O grito, do pintor norueguês Edvard Munch. 1873 |
É triste perceber a falta de profissionalismo
das pessoas, no dia a dia, nas mais variadas situações. Mais triste ainda e
mesmo inadmissível é perceber isso em órgãos e profissionais que deveriam zelar
pelo bem público. Lamentável notar a persistência do jeitinho brasileiro, de
forma equivocada e desrespeitosa. Desanimador constatar as decisões inadequadas
e caricatas de pessoas que deveriam dar o exemplo de consideração pelo que é de
todos – de cidades a bens públicos. São pessoas que agem inadvertidamente, como
se todos os demais membros da comunidade fossem tolos, inocentes úteis, seres
ineptos e ignorantes quanto a qualquer que seja o assunto.

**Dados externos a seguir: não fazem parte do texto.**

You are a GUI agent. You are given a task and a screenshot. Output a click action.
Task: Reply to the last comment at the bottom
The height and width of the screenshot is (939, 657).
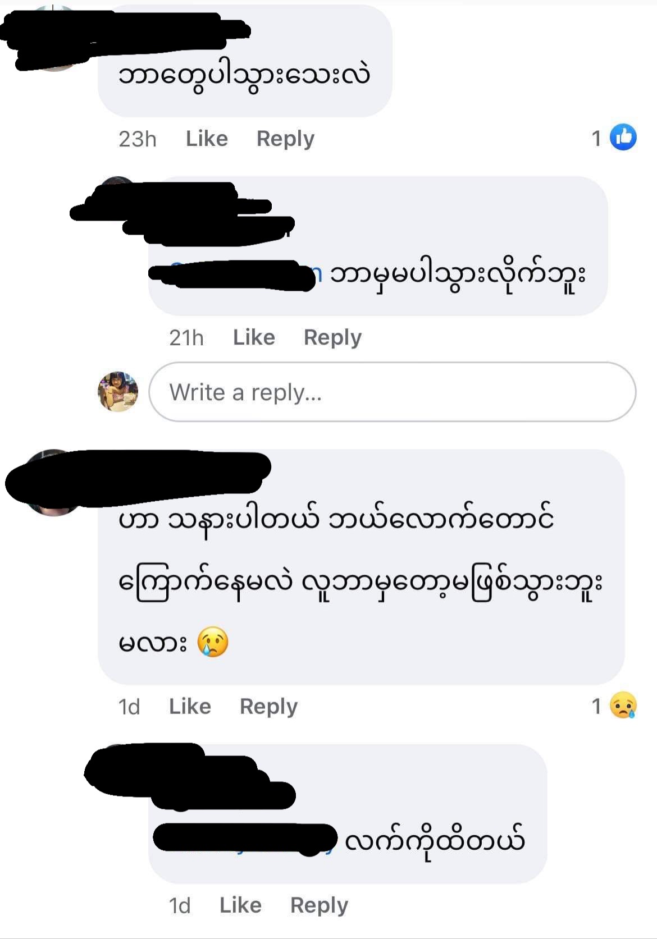point(319,905)
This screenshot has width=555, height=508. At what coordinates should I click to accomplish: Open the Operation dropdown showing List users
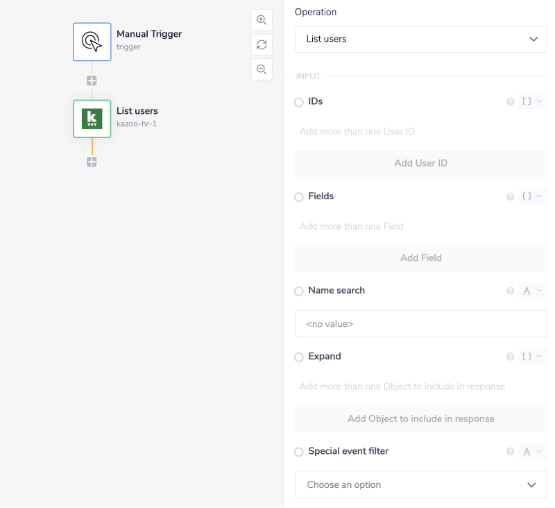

Ninguém pode saber tudo, é evidente. Porém, quando não se sabe como
proceder em determinadas situações, técnicas ou não, deve-se ter a humildade de buscar informações
com quem domina o assunto; deve-se consultar os órgãos competentes em outras
instâncias. Deve-se estudar, pesquisar e agir de acordo com os cânones específicos
do tema. Aliás, isso não é o que se aprende a fazer na escola? Pesquisar, analisar
e refletir? Deveria ser.
Qualquer bem material ou imaterial que constitua
parte do patrimônio cultural de um povo deve ser sujeito a um tratamento respeitoso
e correspondente à sua condição de “bem componente do patrimônio cultural”. Além
disso, esta classificação deve atender a determinados critérios técnicos que
justifiquem sua inclusão naquela lista de bens protegidos: valor artístico, afetivo,
arqueológico, arquitetônico, paisagístico, ambiental etc., ou seja, qualquer
bem só deve ser tombado ou protegido (sim, há vida e outras instâncias além do tombamento)

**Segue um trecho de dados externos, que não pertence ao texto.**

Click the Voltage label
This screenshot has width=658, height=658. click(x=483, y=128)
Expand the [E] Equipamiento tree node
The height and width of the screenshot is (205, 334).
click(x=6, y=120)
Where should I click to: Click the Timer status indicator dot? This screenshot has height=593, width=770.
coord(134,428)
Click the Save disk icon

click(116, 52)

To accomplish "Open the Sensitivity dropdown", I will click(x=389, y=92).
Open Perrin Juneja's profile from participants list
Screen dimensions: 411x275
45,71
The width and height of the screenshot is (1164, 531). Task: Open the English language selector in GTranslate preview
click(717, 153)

quando, de fato, atender a um destes critérios, decisão que cabe aos profissionais
da área. Nenhum bem pode servir como mero
coadjuvante no sentido de fazer número e, consequentemente,
mais verbas, junto às instituições superiores de defesa do patrimônio cultural.
Um caso tem alcançado repercussão
na mídia. Trata-se de antiga liteira do século XIX, utilizada pela família do primeiro prefeito de Varginha, Major Matheus
Tavares (1841-1906). À época, carregada por escravos ou animais, por meio de
varões nas suas duas laterais, o veículo servia para o transporte de senhoras. Para
que coubesse nas novas instalações do Museu Municipal de Varginha, a peça teve seus varões serrados. Duas fotos publicadas no link abaixo não
deixam margem a dúvidas. Na primeira foto, a
liteira aparece com os varões intactos, no antigo endereço do Museu, na Praça Matheus
Tavares, perto da estação ferroviária.
Já nesta foto, no novo endereço, na
Praça Benedito Valadares, liteira aparece com os varões serrados.(Imagens: Blog do Madeira).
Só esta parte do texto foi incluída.